Doch genau das führe zu den besten Ideen. So hat Matthias Drilling mittlerweile in dieser – nicht seiner ersten – COST-Aktion eine vielbeachtete Studie durchgeführt. Dabei konnte er zwei auf dem Arbeitsmarkt besonders benachteiligte Flüchtlinge aus Eritrea und Äthiopien mit Masterabschluss als Wissenschaftliche Assistenzen anstellen.
Fruchtbare Grundlage für weitere Forschungsvorhaben
Nicht zuletzt, so heben Célia Baroux und Matthias Drilling gleichermassen hervor, eröffne die Teilnahme an einer COST-Aktion über diese hinaus eine Fülle weiterer Möglichkeiten: Matthias Drilling etwa hat gerade mit einer seiner früheren COST-Forschungsgruppen erfolgreich ein Doktoratsnetzwerk im Rahmen der europäischen Marie-Sklodowska-Curie-Massnahmen beantragt, Célia Baroux pflegt verschiedene internationale Kollaborationen als direkte Folge ihres Engagements in der COST-Aktion INDEPTH. Und dank der hohen Intensität des vierjährigen Austauschs in COST seien die einmal geknüpften Netzwerke sehr beständig und gewinnbringend für viele weitere Jahre.

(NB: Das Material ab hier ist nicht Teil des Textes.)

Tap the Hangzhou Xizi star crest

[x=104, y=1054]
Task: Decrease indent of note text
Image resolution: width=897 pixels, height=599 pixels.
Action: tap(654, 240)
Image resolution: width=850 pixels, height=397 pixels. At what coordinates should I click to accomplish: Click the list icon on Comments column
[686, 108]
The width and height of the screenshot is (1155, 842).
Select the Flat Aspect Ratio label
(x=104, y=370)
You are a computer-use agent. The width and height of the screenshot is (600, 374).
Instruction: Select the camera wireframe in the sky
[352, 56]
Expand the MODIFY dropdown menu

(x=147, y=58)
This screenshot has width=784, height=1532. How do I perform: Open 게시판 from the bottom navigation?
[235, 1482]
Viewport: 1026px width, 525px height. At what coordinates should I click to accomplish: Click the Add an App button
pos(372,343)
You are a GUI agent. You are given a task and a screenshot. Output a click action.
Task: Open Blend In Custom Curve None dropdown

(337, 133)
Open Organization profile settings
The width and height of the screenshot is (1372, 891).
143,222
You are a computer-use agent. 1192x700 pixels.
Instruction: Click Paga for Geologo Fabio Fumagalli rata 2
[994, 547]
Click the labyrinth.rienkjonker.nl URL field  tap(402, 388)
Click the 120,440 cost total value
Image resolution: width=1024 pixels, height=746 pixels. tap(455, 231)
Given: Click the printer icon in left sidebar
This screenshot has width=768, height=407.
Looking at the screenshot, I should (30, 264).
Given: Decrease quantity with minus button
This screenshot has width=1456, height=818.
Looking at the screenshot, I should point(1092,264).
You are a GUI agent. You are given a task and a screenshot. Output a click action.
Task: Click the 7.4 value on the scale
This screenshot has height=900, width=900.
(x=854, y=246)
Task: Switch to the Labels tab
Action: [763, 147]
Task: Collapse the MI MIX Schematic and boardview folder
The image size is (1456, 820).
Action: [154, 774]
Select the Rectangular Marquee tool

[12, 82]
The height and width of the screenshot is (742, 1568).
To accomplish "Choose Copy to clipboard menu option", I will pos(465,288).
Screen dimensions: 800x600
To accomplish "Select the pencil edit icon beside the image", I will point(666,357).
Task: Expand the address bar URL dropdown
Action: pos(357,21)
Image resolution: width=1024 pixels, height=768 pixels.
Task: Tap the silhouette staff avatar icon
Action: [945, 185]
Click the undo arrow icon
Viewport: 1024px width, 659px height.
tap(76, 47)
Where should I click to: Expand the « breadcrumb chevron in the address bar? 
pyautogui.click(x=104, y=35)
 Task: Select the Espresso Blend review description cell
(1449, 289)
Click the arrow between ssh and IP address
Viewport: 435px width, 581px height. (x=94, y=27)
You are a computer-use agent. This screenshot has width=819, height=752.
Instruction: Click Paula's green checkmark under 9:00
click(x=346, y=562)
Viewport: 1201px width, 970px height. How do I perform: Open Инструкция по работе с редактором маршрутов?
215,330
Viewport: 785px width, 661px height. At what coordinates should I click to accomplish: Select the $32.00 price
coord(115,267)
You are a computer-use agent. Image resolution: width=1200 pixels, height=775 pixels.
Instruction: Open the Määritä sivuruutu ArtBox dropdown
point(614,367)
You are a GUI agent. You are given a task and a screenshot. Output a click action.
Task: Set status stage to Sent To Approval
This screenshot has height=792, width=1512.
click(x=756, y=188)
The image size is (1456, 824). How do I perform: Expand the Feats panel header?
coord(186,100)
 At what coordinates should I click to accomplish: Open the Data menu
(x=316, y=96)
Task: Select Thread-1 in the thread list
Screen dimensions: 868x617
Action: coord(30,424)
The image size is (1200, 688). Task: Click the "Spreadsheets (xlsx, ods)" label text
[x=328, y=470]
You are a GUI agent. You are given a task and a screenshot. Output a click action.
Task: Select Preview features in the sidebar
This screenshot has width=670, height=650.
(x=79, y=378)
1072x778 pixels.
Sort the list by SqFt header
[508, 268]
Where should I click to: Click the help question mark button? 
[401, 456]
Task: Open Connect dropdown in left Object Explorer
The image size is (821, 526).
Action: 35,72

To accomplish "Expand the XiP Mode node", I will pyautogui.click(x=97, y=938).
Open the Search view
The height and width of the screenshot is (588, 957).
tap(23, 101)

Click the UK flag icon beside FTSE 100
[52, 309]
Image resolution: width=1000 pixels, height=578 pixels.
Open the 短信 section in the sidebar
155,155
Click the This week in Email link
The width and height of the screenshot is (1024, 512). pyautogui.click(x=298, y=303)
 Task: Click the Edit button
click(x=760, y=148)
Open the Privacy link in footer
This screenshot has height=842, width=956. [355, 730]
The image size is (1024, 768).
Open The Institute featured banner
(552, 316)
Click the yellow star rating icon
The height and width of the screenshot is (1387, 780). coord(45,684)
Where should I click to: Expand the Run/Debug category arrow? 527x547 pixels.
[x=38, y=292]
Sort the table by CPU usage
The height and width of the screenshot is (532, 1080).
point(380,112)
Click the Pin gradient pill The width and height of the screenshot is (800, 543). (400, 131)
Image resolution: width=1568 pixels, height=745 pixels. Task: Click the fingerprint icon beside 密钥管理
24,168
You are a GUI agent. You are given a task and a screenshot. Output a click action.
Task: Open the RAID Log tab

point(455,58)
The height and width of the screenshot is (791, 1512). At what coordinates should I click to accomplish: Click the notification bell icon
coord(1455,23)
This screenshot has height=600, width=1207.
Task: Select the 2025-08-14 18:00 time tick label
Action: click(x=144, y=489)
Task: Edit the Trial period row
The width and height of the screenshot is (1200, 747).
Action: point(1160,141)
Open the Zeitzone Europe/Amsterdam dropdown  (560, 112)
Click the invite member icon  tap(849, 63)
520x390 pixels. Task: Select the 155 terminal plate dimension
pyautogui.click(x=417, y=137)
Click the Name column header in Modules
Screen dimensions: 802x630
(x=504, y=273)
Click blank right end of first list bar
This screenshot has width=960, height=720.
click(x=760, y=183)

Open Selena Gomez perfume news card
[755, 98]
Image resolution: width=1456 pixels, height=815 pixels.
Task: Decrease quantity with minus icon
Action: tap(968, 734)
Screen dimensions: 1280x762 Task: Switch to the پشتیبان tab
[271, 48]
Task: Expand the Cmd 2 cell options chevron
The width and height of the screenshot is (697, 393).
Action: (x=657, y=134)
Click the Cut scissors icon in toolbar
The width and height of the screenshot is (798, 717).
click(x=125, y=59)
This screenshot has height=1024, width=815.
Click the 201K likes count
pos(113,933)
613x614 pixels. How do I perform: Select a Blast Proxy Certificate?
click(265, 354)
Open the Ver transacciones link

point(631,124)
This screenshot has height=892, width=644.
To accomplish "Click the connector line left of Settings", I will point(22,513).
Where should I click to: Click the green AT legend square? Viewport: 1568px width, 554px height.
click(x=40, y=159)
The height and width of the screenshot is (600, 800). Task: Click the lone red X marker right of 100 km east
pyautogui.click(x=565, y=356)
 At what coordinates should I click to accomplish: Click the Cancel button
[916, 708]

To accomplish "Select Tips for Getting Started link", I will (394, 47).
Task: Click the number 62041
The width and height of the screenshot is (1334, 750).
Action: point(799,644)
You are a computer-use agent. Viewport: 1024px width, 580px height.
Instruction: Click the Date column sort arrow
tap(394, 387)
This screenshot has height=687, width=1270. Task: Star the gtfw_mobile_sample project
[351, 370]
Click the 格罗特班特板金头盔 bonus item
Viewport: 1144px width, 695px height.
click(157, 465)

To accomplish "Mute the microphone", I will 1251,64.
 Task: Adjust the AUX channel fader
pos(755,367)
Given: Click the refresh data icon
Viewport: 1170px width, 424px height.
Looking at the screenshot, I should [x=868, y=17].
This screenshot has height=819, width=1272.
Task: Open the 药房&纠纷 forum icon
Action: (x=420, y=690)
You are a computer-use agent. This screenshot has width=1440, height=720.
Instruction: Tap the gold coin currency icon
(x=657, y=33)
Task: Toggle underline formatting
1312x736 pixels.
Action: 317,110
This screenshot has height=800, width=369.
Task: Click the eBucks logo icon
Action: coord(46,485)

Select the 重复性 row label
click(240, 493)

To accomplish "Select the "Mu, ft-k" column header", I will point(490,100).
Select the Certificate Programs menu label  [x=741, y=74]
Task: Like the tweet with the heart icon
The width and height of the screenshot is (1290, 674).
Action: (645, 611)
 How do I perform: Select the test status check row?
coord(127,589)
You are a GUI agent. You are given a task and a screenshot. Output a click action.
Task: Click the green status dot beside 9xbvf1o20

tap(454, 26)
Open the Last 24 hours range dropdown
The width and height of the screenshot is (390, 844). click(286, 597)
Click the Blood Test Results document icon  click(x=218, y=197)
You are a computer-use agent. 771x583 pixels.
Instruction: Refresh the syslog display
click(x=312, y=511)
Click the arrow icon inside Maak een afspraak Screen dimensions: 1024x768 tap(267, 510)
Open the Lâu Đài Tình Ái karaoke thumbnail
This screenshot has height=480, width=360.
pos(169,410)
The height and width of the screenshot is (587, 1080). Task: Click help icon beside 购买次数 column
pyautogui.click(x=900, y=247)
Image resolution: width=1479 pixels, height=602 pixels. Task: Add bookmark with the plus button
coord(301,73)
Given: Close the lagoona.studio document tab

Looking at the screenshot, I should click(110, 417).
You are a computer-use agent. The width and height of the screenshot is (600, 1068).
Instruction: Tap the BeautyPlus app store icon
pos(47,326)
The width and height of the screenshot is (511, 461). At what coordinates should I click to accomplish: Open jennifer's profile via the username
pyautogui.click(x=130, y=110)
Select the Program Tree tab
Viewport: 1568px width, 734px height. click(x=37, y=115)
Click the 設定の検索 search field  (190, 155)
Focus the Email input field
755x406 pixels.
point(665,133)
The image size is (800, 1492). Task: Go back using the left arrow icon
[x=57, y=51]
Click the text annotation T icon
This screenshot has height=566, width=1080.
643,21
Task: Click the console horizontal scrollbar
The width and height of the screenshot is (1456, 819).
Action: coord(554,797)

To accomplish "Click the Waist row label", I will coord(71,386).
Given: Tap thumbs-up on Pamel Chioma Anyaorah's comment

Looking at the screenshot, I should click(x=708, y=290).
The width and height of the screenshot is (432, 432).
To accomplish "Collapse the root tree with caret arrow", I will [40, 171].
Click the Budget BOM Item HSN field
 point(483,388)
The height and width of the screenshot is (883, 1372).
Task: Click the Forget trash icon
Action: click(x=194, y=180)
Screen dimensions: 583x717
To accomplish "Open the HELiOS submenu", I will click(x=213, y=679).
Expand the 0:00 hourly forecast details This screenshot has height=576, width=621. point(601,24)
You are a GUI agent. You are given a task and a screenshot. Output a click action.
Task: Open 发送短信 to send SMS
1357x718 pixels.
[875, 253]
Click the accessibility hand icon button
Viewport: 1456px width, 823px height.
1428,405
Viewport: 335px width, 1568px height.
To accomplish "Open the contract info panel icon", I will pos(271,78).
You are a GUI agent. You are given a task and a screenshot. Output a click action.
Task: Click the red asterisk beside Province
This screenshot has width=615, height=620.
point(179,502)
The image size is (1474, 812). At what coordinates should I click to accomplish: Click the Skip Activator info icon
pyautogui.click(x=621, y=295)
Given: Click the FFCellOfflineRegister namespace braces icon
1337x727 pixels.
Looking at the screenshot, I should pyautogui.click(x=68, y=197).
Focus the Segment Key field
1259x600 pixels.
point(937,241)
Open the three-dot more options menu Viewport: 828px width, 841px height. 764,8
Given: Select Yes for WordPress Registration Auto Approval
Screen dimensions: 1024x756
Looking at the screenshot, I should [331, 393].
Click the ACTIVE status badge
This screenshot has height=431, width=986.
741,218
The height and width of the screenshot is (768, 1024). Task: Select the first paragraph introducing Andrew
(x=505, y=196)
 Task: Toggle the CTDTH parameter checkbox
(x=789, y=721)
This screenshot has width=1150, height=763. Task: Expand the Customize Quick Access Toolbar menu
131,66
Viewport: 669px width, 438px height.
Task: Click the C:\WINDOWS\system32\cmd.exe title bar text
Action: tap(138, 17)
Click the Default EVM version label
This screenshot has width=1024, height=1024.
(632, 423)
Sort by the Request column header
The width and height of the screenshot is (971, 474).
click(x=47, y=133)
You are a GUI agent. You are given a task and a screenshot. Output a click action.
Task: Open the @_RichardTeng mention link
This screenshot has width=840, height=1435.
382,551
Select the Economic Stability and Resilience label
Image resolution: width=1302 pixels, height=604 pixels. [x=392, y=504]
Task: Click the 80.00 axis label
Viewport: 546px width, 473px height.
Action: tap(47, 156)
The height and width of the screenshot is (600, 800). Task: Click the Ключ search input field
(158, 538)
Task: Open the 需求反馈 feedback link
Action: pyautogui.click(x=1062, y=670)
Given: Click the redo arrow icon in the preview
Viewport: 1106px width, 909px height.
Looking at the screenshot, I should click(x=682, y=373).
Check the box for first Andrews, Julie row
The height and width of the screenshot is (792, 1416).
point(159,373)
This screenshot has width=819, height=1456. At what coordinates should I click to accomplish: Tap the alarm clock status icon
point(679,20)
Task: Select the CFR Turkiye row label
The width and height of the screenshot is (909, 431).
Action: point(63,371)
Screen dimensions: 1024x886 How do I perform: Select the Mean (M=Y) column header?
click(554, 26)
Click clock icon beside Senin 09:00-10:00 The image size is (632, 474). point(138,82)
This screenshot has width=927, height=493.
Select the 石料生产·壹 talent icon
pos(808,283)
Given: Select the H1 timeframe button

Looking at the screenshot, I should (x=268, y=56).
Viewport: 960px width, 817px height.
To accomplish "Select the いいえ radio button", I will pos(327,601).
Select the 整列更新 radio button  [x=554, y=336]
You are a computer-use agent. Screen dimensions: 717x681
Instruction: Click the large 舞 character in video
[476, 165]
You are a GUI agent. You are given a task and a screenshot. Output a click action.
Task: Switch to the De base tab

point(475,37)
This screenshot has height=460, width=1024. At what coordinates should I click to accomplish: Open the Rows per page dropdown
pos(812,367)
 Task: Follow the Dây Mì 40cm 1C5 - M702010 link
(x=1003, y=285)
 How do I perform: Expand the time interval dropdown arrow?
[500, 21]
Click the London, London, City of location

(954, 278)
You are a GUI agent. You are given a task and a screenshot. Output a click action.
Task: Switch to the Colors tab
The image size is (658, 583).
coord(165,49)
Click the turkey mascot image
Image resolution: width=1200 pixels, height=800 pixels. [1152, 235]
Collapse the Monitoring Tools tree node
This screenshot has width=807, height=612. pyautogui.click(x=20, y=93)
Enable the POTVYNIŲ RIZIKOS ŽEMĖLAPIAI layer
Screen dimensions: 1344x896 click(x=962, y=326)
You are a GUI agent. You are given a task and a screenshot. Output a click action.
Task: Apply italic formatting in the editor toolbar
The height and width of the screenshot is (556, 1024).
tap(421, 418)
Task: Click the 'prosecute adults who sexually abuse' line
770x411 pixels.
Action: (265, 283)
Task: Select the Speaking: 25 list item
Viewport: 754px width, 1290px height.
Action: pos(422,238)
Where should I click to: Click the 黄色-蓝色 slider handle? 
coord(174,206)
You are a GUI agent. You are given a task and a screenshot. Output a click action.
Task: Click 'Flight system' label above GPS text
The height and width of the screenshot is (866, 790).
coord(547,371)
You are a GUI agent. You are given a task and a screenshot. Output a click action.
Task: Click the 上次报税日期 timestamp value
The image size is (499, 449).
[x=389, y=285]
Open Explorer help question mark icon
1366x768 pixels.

COST: Verbinden Sie lebendige Debatten und konkrete Projekte
Sie pflegen gerne den internationalen Dialog mit engagierten Wissenschaftlerinnen und Wissenschaftlern? Dann sind Sie in einer europäischen COST-Aktion genau richtig. Der SNF kann Sie dabei unterstützen, sich an einer bestehenden Aktion zu beteiligen, eine neue Aktion ins Leben zu rufen oder im Rahmen einer Aktion ein Forschungsprojekt umzusetzen. Die nächste Eingabefrist für COST-Aktionen ist der 25. Oktober 2023 (Eingabe bei der Europäischen Zusammenarbeit in wissenschaftlicher und technischer Forschung), für vom SNF geförderte COST-Projekte der 20. April 2023 (Eingabe beim SNF). Die Schweiz ist Vollmitglied von COST. Somit sind Forschende mit Arbeitsort in der Schweiz bei allen COST-Aktivitäten zu einer Teilnahme ohne Einschränkungen berechtigt.